** Opening Given records block **

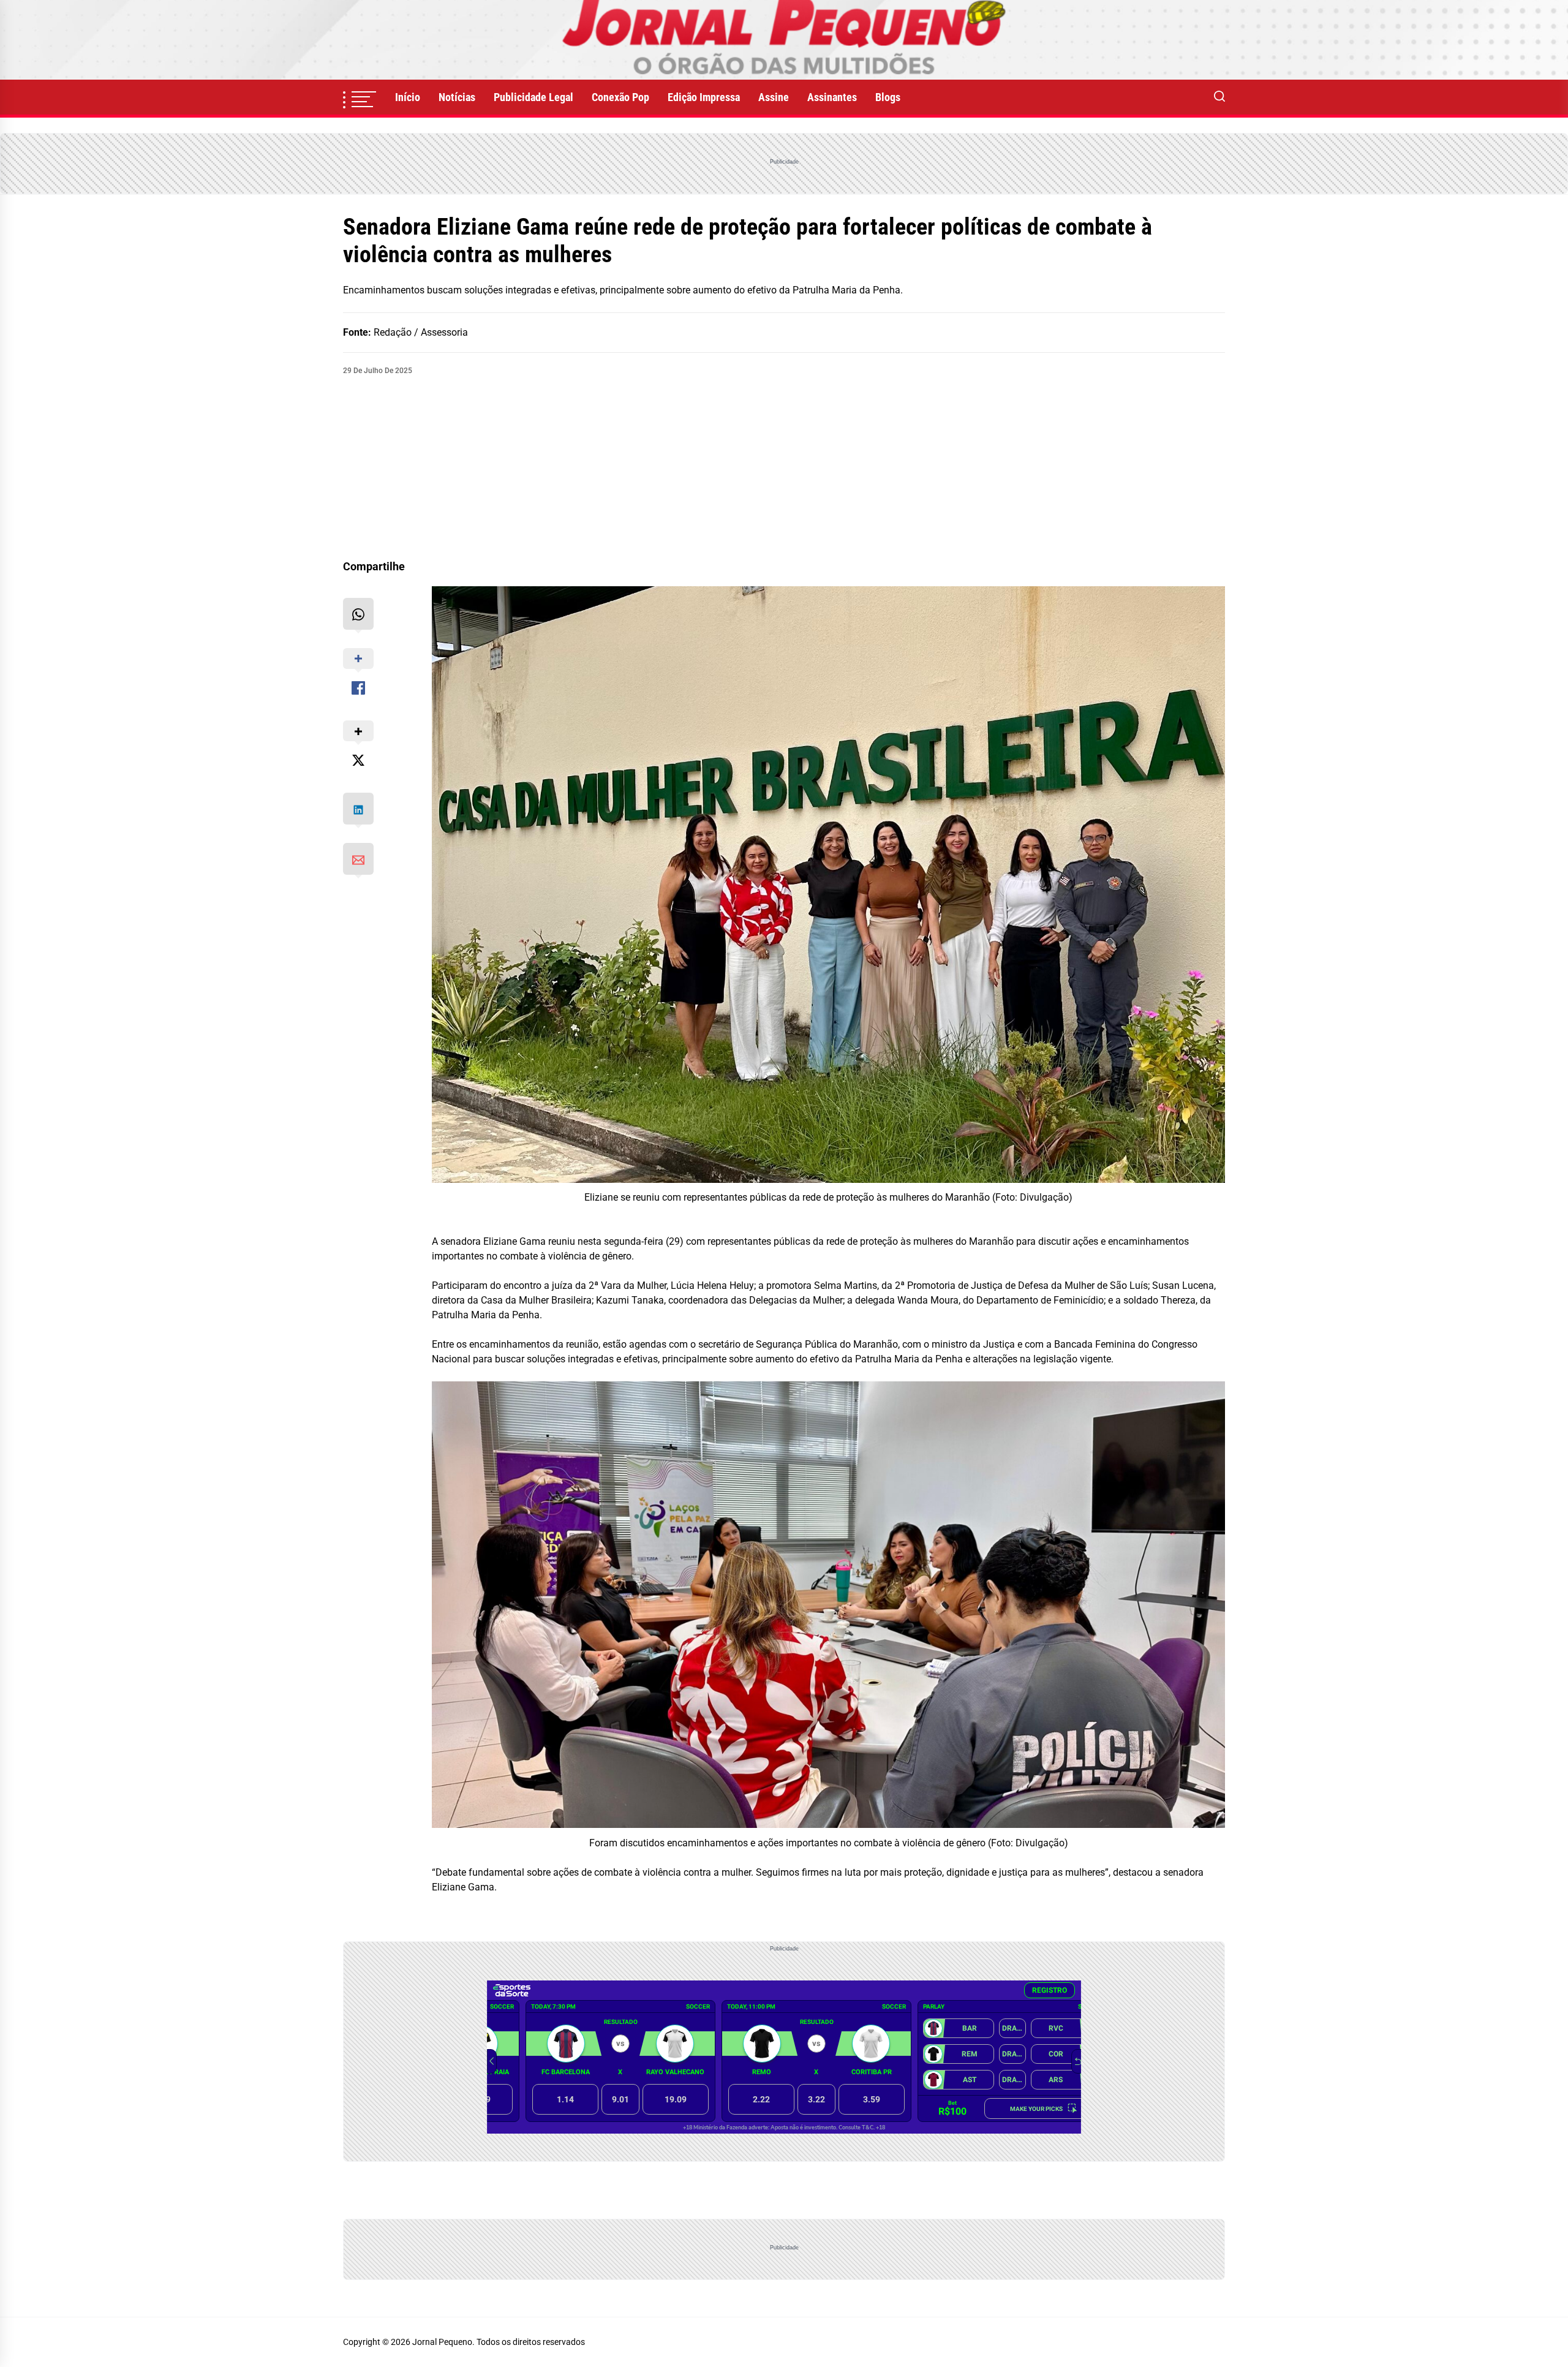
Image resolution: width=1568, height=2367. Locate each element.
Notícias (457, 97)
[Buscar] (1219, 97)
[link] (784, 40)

** Closing Given records block **
** Opening Given records block **

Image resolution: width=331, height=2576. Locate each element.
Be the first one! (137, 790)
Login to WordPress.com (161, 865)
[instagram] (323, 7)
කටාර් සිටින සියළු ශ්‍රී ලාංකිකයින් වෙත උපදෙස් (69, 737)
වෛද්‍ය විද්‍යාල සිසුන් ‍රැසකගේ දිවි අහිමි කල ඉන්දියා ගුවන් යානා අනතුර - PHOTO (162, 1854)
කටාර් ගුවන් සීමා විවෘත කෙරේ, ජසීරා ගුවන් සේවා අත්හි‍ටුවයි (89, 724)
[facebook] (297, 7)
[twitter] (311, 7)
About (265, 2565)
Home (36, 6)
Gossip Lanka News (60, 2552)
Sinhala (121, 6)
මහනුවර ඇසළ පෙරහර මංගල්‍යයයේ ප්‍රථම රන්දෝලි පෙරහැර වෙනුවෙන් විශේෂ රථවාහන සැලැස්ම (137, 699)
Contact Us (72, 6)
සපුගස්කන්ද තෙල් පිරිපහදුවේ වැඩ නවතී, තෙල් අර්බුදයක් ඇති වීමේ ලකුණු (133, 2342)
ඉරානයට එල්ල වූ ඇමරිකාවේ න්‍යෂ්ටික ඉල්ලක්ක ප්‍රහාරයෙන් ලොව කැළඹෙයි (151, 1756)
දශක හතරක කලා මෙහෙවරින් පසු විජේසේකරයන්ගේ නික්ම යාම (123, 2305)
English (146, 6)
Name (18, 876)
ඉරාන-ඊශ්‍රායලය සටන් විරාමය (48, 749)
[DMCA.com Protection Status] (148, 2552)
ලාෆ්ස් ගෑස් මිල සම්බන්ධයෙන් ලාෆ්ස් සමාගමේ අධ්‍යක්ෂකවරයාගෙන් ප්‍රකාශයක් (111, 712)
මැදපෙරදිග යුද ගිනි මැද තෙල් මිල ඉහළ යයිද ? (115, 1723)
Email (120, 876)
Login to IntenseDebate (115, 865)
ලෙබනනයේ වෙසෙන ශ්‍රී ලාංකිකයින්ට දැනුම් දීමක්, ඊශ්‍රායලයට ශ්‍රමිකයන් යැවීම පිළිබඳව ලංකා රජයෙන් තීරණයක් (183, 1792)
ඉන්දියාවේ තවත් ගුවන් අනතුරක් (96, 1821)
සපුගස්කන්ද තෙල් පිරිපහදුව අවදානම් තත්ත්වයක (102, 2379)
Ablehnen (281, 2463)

** Closing Given records block **

Your task ▸ The task calls for all lines in the entries that hold "Login".

Solution to this task ▸
Login to WordPress.com (161, 865)
Login to IntenseDebate (115, 865)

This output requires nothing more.